Alternatively, in the presence of a fluid, viscous drag and mean drag effects can result in drag-induced instabilities and clustering. Viscous drag relates to the increased drag force operating on two particles in the vicinity of each other, which decreases their relative mean velocity prior to collision and increases the probability of clustering. The mean drag effect refers to an instability driven by the volumetric particle concentration control on the slip (the presence of relative velocity) between gas and particles158. As gas tends to bypass regions with higher particle concentrations, resulting in a decrease of drag on these particles, clusters grow as particles in denser regions fall rapidly and capture particles from slower-settling, more dilute regions.

Finally, wake-induced clustering, where reduction of drag on a trailing particle in the wake of another particle leads to clustering, is especially important in fines-rich polydisperse systems, owing to the stronger relative influence of drag on smaller particles compared with larger particles159,160. Wake-induced clustering will only occur if the particle Reynolds number in a polydisperse suspension exceeds a critical value of 275.

Regardless of the mechanism, mesoscale clustering changes the properties of volcanic mixtures and can enhance settling in intermediate-concentration regimes34,120,155. In large-scale PDC experiments, dendritic mesoscale clusters, which attain lengths of several decimetres, settle at terminal velocities twofold to threefold that of particles in dispersed suspensions34 (Fig. 6b,c). Mesoscale clustering can, as a result, explain the formation of elevated gas pore pressure inside PDCs111 and corresponds to what has been long hypothesized as rapid suspension sedimentation51. Furthermore, high-resolution multiphase simulations of settling suspensions show that the formation of clusters self-generate gas turbulence through gas-pressure fluctuations161 (Fig. 6d). The turbulence energy resulting from a spectrum of millimetre-thick to centimetre-thick clusters is similar to that known to occur for the inertial range of eddies in fully turbulent flows (Fig. 6e). Therefore, simulations of settling suspensions appear to contradict the common assumption that fluid turbulence in gravity currents is hampered in dense suspensions with particle volume fractions exceeding ~1 vol.% (ref.32).

The intermediate regime is the least understood of the three concentration regimes presented here. The understudied nature of the intermediate regime is, in part, due to its transient nature, which makes it hard to investigate experimentally. Moreover, in the intermediate regime, gas–particle, particle–gas–particle and particle–particle interactions occur simultaneously, adding intrinsic multiphase complexity. It is, however, a regime that requires attention, as its controls the coupling between the dilute and concentrated regimes, as well as density stratification and particle settling in PDCs. In addition, mesoscale clustering in the intermediate regime influences the rate of mass loss (through sedimentation) and momentum (through viscosity and friction). Consequently, drag law corrections and subgrid models that account for mesoscale clustering must be developed. Implementation of such subgrid models, within both two-layer depth-averaged models and multiphase models, will help to predict the flow kinematics, the capacity to overcome topographic obstacles and the PDC final runout distance.
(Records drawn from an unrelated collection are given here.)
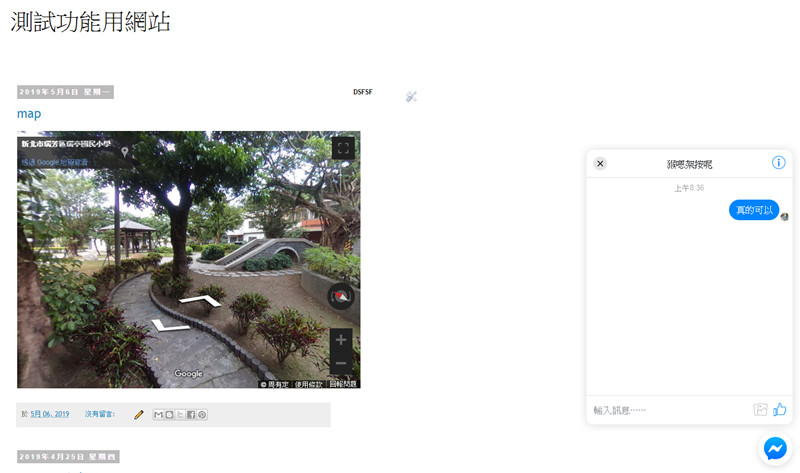Screen dimensions: 800x473
Task: Click the Street View compass control
Action: [x=341, y=296]
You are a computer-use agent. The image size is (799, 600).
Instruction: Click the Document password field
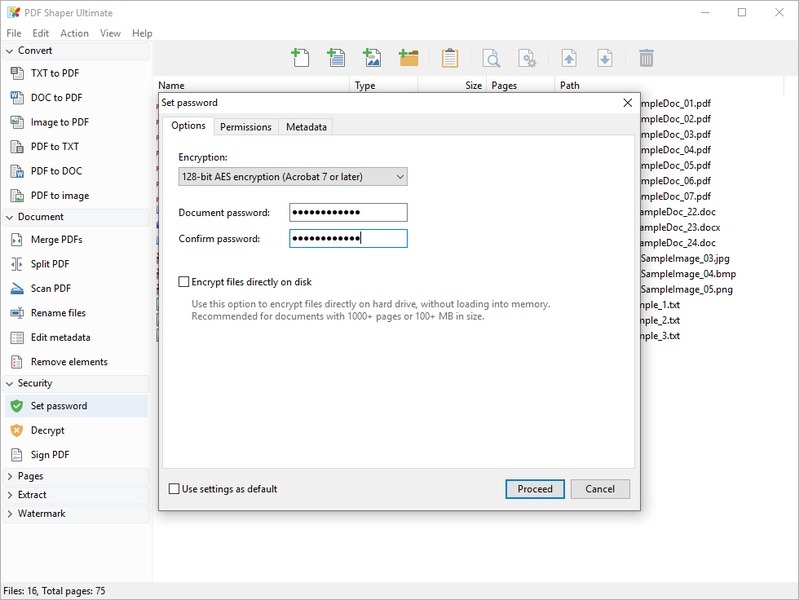pyautogui.click(x=348, y=213)

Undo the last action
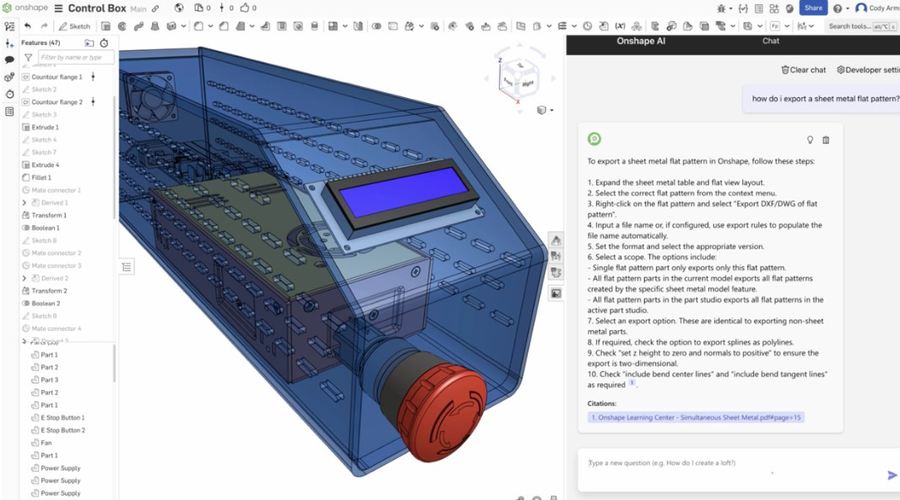coord(28,25)
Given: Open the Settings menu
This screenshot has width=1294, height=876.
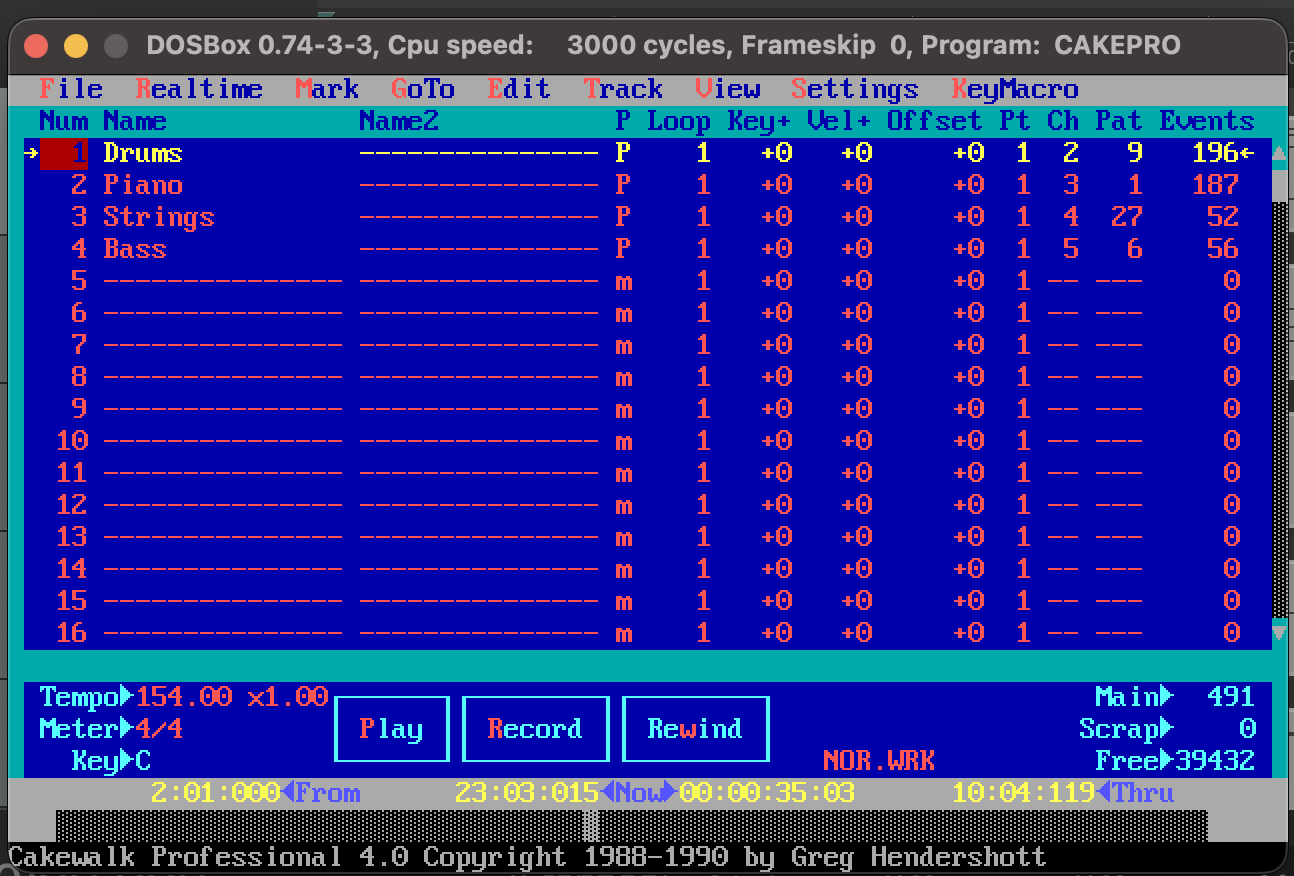Looking at the screenshot, I should pos(855,89).
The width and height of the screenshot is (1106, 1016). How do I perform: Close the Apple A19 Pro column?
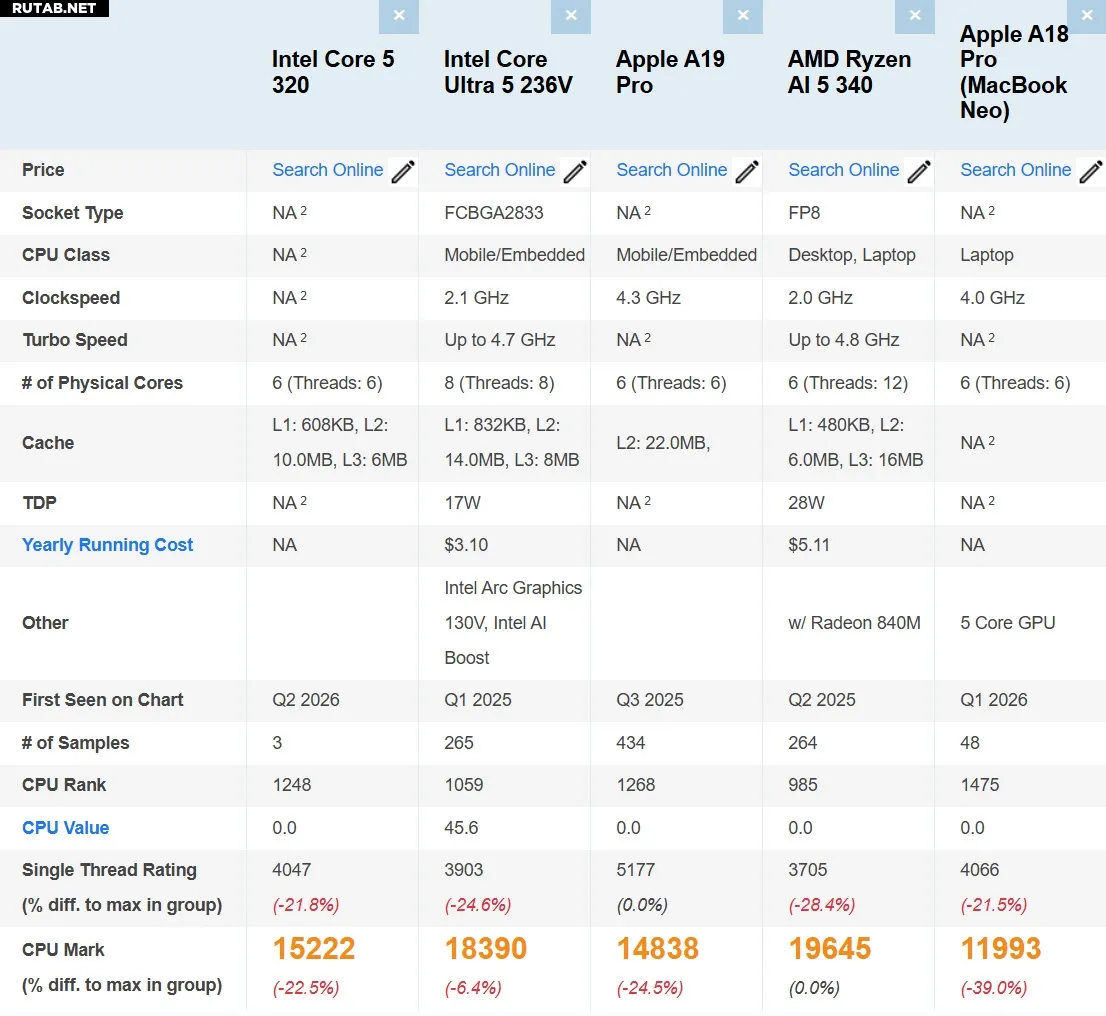743,16
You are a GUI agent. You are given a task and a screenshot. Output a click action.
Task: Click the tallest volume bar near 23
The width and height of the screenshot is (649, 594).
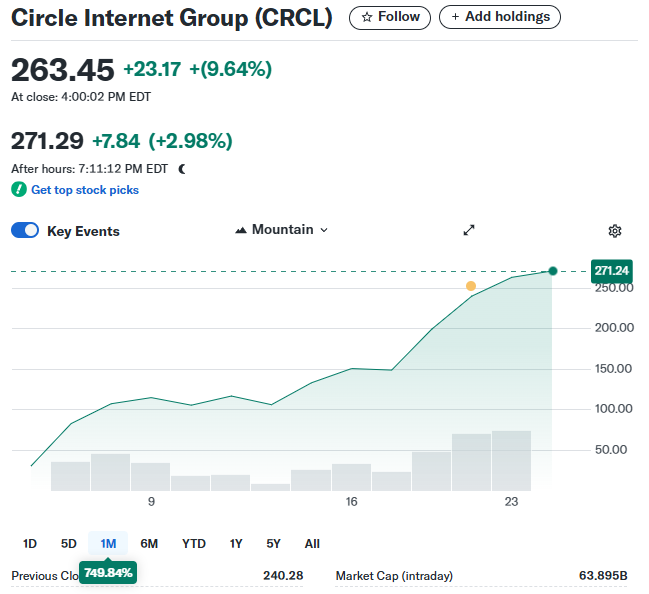(511, 461)
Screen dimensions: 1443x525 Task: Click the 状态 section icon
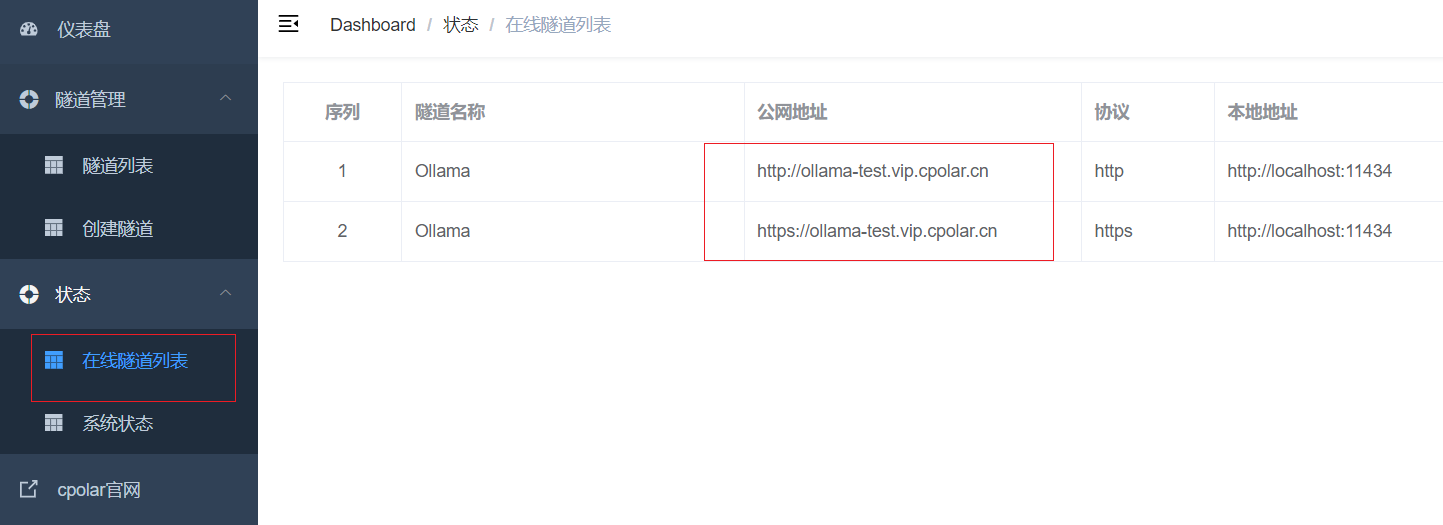pyautogui.click(x=29, y=294)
Insights from geophysical measurements

Three-dimensional multiphase simulations and laboratory experiments provide new insights into the flow structure of PDCs. However, we still lack comprehensive measurements of real-world flows to test and advance theory-based and experiment-based knowledge of PDCs. Although the energy and destructive impact of PDCs hamper direct observations, remote geophysical measurements provide an opportunity to probe the physics and structure of flows during their propagation.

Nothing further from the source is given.